> [Exercise directions]: Can you swap "shortcut" for "link" in the stretch of items from the line containing "Image resolution: width=682" through the end, keeping everything else unchanged and leaving the pictures out of your answer?

─── Extracted data

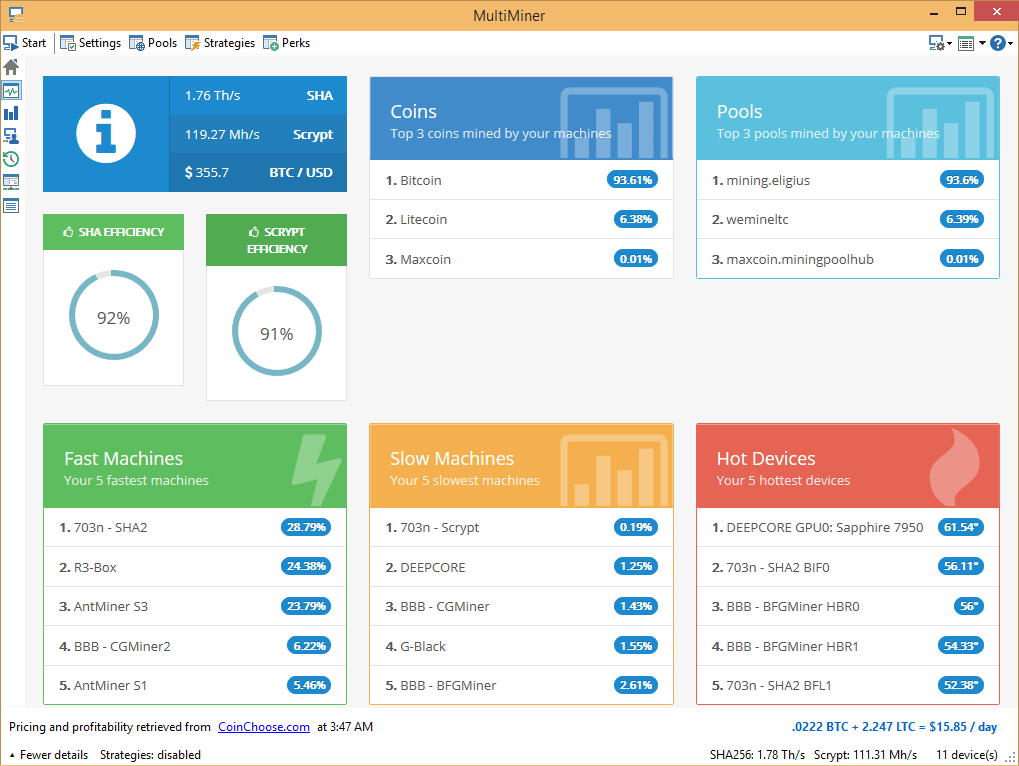
Task: Open the Help question mark dropdown
Action: point(1001,43)
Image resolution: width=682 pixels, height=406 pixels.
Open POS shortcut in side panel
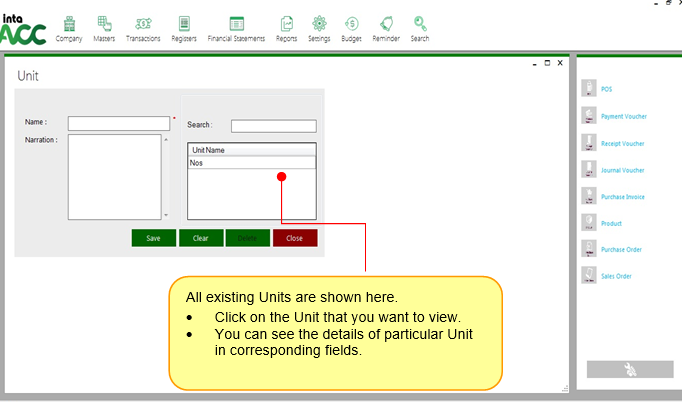tap(606, 90)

──────

> [Finished exercise]:
Image resolution: width=682 pixels, height=406 pixels.
Open POS link in side panel
tap(606, 90)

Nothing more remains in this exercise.